Check the appropriate box below if the Form 8-K filing is intended to simultaneously satisfy the filing obligation of the registrant under any of the following provisions:

o
Written communications pursuant to Rule 425 under the Securities Act (17 CFR 230.425)
 
 
o
Soliciting material pursuant to Rule 14a-12 under the Exchange Act (17 CFR 240.14a-12)
 
 
o
Pre-commencement communications pursuant to Rule 14d-2(b) under the Exchange Act (17 CFR 240.14d-2(b))
 
 
o
Pre-commencement communications pursuant to Rule 13e-4(c) under the Exchange Act (17 CFR 240.13e-4(c))
 










Item 5.02
Departure of Directors or Certain Officers; Election of Directors; Appointment of Certain Officers; Compensatory Arrangements of Certain Officers.
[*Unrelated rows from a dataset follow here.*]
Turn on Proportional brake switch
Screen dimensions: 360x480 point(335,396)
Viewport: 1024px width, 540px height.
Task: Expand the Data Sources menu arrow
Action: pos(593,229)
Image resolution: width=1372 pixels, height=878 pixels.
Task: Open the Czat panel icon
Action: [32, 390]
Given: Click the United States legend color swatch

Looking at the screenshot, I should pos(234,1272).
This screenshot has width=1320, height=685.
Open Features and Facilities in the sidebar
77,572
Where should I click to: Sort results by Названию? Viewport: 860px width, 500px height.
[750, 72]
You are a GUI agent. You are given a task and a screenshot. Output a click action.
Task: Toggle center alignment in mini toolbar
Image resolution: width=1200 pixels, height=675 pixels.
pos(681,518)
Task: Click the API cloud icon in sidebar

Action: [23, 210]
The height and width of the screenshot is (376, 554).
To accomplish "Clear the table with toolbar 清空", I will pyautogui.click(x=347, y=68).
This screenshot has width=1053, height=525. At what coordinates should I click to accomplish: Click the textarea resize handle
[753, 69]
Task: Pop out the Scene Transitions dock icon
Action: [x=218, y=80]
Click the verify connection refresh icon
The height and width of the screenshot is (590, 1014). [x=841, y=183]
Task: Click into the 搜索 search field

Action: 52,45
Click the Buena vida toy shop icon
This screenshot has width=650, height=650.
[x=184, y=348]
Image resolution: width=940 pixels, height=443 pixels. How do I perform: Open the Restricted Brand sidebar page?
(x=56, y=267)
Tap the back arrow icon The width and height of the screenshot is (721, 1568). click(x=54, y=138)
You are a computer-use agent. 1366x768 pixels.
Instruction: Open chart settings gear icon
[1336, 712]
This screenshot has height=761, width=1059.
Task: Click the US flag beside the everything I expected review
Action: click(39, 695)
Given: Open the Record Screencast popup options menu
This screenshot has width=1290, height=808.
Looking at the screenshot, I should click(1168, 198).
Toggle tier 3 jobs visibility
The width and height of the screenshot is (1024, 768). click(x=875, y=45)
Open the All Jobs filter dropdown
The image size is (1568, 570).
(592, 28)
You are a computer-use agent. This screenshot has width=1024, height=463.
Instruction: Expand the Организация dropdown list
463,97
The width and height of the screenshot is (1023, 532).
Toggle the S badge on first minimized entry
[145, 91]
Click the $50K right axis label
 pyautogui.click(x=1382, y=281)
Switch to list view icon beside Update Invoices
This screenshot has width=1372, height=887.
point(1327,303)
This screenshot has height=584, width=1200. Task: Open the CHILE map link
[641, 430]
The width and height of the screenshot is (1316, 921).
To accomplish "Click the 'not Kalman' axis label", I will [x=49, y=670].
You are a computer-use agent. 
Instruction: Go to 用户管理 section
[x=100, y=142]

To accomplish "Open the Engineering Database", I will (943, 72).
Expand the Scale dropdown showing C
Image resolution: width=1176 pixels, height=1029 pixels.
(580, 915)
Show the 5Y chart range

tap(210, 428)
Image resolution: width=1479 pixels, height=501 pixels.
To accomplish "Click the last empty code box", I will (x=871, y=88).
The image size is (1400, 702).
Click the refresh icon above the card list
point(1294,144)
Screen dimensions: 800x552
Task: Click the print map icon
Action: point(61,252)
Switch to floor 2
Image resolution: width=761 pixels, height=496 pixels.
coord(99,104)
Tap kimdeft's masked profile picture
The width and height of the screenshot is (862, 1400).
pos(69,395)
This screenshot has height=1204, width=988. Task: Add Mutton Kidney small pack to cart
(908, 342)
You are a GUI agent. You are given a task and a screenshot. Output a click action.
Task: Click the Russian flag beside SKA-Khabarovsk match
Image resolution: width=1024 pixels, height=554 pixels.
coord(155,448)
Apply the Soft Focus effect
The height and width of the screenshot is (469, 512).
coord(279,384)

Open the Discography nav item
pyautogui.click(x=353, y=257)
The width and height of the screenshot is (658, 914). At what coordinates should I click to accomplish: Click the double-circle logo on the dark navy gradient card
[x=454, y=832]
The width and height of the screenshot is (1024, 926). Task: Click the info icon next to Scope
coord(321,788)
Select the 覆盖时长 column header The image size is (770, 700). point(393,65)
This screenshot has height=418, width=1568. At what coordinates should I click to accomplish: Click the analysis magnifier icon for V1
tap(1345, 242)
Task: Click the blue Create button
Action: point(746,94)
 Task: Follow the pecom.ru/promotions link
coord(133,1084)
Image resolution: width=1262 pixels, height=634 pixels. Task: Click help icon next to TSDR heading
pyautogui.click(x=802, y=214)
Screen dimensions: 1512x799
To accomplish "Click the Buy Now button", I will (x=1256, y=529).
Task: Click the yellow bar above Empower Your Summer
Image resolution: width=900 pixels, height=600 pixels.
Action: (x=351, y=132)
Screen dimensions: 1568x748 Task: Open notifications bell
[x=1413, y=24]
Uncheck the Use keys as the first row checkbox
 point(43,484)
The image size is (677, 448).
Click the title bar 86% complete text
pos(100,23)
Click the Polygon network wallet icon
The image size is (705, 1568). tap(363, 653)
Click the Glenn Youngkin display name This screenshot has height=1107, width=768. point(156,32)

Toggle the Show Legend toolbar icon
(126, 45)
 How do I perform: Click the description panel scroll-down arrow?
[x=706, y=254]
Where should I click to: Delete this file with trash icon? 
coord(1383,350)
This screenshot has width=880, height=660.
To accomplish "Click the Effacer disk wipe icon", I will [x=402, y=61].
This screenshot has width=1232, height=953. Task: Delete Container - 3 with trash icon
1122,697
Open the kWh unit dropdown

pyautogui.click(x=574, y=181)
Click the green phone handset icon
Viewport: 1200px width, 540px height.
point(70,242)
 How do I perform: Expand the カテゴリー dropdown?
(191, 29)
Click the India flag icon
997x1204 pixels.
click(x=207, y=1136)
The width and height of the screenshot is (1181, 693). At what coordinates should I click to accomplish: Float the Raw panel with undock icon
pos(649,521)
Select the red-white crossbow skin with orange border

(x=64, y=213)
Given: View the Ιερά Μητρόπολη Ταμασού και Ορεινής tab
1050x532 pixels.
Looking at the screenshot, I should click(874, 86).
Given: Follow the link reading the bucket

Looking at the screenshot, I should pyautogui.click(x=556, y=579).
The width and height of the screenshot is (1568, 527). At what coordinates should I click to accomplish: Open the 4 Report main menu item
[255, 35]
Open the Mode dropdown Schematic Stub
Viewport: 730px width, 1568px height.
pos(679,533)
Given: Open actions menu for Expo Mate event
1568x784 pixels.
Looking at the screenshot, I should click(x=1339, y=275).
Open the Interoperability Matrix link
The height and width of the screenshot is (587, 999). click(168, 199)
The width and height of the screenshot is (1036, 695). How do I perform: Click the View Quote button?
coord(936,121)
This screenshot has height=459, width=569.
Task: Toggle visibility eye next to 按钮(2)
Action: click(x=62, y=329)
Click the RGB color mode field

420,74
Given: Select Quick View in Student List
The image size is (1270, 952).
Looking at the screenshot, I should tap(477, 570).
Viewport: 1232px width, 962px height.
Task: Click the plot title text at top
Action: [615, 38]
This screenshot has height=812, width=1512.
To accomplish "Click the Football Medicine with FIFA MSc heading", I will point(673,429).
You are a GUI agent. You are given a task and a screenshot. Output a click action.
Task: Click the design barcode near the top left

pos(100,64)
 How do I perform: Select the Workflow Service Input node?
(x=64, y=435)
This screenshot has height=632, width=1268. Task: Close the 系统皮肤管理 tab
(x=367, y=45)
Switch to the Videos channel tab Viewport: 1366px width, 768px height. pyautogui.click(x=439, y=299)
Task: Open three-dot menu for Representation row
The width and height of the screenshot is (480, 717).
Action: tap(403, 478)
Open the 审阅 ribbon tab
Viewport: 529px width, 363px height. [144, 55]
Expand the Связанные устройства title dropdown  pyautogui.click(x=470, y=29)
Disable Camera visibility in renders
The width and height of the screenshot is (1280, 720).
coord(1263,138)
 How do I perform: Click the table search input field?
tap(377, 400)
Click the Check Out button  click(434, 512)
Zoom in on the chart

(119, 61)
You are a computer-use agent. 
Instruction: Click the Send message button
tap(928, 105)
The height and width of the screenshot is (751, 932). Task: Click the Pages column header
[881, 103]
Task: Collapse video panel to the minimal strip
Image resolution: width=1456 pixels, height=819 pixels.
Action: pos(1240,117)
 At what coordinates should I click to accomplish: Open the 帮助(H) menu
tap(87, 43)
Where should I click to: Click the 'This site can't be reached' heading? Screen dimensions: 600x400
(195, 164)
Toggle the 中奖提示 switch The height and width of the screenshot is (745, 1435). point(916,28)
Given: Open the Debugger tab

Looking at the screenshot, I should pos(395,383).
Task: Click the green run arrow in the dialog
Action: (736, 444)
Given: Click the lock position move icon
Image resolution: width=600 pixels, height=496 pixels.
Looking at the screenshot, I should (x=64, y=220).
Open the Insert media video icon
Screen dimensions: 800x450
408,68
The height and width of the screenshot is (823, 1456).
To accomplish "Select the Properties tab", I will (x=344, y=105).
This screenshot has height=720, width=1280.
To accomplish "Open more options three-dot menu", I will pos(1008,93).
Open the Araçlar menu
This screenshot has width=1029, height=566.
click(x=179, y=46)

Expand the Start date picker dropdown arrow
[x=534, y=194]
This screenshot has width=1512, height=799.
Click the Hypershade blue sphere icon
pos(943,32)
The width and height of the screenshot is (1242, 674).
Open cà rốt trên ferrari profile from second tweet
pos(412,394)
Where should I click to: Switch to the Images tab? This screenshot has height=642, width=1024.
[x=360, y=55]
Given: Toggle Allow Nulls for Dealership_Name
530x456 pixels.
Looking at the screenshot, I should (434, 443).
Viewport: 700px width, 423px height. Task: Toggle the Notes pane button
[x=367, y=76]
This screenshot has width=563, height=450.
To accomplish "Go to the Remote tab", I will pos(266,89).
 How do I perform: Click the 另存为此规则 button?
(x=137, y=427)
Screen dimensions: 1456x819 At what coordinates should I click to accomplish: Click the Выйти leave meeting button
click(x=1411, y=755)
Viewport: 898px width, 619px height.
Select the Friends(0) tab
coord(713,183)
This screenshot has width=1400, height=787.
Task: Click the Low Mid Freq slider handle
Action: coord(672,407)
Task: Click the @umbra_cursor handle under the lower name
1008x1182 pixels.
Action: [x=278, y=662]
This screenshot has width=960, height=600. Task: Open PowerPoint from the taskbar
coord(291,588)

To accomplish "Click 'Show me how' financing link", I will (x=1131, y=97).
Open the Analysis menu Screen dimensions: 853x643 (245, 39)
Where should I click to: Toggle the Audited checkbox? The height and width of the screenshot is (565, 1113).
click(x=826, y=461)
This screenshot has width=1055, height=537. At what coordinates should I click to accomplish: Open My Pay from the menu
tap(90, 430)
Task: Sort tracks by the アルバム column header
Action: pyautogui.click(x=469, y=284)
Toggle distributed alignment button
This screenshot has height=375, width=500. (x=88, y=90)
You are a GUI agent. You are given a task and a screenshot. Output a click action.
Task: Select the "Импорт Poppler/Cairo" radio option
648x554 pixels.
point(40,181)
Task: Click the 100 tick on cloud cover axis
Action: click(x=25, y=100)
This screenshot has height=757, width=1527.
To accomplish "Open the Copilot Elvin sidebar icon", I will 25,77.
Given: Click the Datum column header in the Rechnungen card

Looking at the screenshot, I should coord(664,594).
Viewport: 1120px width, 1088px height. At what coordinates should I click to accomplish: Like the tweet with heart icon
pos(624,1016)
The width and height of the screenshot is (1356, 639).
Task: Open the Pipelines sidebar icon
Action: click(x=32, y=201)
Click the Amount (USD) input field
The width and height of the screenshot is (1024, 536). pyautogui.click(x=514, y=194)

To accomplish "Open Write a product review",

On October 16, 2015, the Nominating and Corporate Governance Committee and the Board of Directors (the "Board") of Neff Corporation (the "Company") in a joint meeting expanded the size of the Board from five to six members and appointed Mr. Michael Sileck to the Board of the Company effective immediately. Mr. Sileck will serve as a Class I Director of the Company for a term expiring at the 2018 Annual Meeting of Stockholders, at which time his continued Board service will be subject to renomination and stockholder approval. The Board determined that Mr. Sileck qualifies as independent under the director independence standards set forth in the applicable listing standards of the New York Stock Exchange and the rules issued by the Securities and Exchange Commission. The appointment of Mr. Sileck to the Board was not pursuant to any arrangement or understanding between him and any other person. Mr. Sileck was also appointed to the Audit Committee. As a result of Mr. Sileck's appointment to the Board and the Audit Committee, the Board approved the following composition for its Audit Committee:

Robert Singer, Chairman
Gerard E. Holthaus
Michael Sileck

Mr. Sileck will be compensated in accordance with the Company's previously disclosed compensation policy for non-employee directors as described in the Proxy Statement on Schedule 14A for the Company's 2015 Annual Meeting of Stockholders.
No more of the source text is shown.